If a point is on a timezone boundary, then this point is not within the
timezone as it is on the boundary. Does not deal with maritime points.
For a discussion of those see here:
http://efele.net/maps/tz/world/
#lat: latitude
#lon: longitude
#return: Timezone info string
'''
query = [n.object for n in idx.intersection((lon, lat, lon, lat),
objects=True)]
queryPoint = Point(lon, lat)
result = [q[1] for q in query
if q[2].contains(queryPoint)]
if len(result) > 0:
return result[0]
else:
return None
if __name__ == "__main__":
''' Tests '''
assert gpsToTimezone(0, 0) is None # In the ocean somewhere
assert gpsToTimezone(51.50, 0.12) == 'Europe/London'
I was searching for the same thing couple of days ago and unfortunately I could not find an API or a simple function that does it. The reason being as you said that countries do not have perfect geometric shapes. You have to create a representation of the area of each time zone and see where your point lies. I think this will be a pain and I have no idea if it can be done at all.

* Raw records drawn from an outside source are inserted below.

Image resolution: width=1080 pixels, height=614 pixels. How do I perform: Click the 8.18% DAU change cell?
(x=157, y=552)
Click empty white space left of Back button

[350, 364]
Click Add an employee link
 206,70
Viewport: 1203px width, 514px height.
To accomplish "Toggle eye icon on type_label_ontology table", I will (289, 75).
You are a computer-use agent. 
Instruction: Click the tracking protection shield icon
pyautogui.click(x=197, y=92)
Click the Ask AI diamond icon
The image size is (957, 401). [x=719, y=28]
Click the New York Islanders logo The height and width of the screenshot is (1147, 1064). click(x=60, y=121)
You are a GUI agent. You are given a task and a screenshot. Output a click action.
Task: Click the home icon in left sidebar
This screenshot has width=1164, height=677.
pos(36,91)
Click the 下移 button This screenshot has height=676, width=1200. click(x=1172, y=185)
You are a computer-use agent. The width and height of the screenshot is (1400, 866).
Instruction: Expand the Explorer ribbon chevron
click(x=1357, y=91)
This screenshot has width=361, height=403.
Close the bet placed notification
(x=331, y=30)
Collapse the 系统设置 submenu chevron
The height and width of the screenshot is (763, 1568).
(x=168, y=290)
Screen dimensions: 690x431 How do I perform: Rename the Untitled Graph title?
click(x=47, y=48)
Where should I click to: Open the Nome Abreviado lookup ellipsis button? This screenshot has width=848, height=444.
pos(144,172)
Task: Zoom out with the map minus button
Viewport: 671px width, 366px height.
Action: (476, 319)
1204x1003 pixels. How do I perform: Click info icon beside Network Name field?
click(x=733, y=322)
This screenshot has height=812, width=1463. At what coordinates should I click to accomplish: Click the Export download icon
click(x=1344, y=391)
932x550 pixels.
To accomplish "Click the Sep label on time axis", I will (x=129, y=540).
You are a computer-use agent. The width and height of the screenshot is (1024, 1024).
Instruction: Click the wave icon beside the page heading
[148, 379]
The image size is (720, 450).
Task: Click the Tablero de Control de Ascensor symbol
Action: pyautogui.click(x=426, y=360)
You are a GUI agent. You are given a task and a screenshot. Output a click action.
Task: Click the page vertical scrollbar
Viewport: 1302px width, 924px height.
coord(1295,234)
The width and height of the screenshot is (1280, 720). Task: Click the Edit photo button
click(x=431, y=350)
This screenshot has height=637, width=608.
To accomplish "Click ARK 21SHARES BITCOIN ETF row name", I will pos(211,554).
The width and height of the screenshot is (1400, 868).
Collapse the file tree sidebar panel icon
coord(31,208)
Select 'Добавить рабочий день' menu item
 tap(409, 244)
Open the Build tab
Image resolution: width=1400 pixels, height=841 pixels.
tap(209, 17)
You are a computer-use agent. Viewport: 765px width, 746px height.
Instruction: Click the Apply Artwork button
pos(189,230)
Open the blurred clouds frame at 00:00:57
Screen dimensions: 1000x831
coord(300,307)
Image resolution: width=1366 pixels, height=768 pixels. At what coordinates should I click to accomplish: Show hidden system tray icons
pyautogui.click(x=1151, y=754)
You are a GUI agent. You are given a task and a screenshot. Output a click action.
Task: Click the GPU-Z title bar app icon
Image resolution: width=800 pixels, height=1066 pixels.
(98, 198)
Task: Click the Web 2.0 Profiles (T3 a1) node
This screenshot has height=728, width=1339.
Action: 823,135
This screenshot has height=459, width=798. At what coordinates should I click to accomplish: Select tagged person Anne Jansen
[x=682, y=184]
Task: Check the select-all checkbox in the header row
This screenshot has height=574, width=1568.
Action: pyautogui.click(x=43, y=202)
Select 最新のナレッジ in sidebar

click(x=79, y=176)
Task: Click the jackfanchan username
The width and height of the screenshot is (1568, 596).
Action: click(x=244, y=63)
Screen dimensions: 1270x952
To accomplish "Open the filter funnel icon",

The only one I found is described here: Determine timezone from latitude/longitude without using web services like Geonames.org . Basically you need a database with information about timezones and you are trying to see which one is closest to your point of interest.
However, I was looking for static solutions(without using internet), so if you can use internet connection you can use: http://www.earthtools.org/webservices.htm which provides a webservice to give you the timezone given lat/lon coordinates.
As of 2019, Google API does not have any free tier and the data source of #cstich answer is not maintained anymore.
If you want an API, timezonedb.com offers a free tier rate limited to 1 request/second.
The original maintainer of the data used by #cstich link to this project which retrieve data from OpenStreetMap. The readme contains link to look up libraries in a wide variety of languages.
Couldn't you simply use the user IP to determine which they live in ? And then you use an array of (Countries | Difference with GMT) to get the local time.